Pues como bien sostiene José María Rosa: “El gran instrumento para quitar la conciencia nacional de los argentinos y hacer de la Patria de la Independencia y la Restauración la colonia adiposa y materialista del 80 había sido la falsificación consciente y deliberada de la historia”.  Por lo que “No bastaba con la caída de Rosas y las masacres de Pavón.

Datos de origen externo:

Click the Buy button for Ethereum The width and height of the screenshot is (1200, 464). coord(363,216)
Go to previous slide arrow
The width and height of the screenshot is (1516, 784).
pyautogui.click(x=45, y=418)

Era necesario, imprescindible, dotar a esa nueva Argentina de una conciencia de patria compatible con la dominación foránea”.[47]

La colonización epistemológica tuvo así su antecedente formal en aquel cúmulo de nociones arriba enumerados, coagulados en las figuras múltiples del dogma iluminista liberal afirmado sobre el idealismo voluntarista de raíz protestante, y que fueron luego ramificándose en sus más variadas transmutaciones doctrinarias e impregnando la vida de una República así constituida, que fue manifestando ya en su superficie las más ordinarias y grotescas expresiones del autodesprecio. Deficiencia que comenzando por obnubilar la visión ante ajenas luces continuó por destrozar la autoconciencia, para dejar, una vez suspendida la actividad del espíritu colectivo, el rezago de una masa inerme dispuesta a flotar sin arraigo y a la espera de alguna ajena identidad que la venga a fecundar y definir. Ahí es donde la ingeniería positivista hinca sus elucubraciones y modela sociedades superpuestas y mecánicamente ensambladas que no trascienden la efímera condición que en esta materia afecta a todo lo artificial. Triste derrotero pues de las aglomeraciones humanas inorgánicas, sin conciencia nacional, sin substancia ni obligaciones ante el pasado y ante el porvenir, destinadas a la lenta desaparición entre sollozos frívolos e impotentes.  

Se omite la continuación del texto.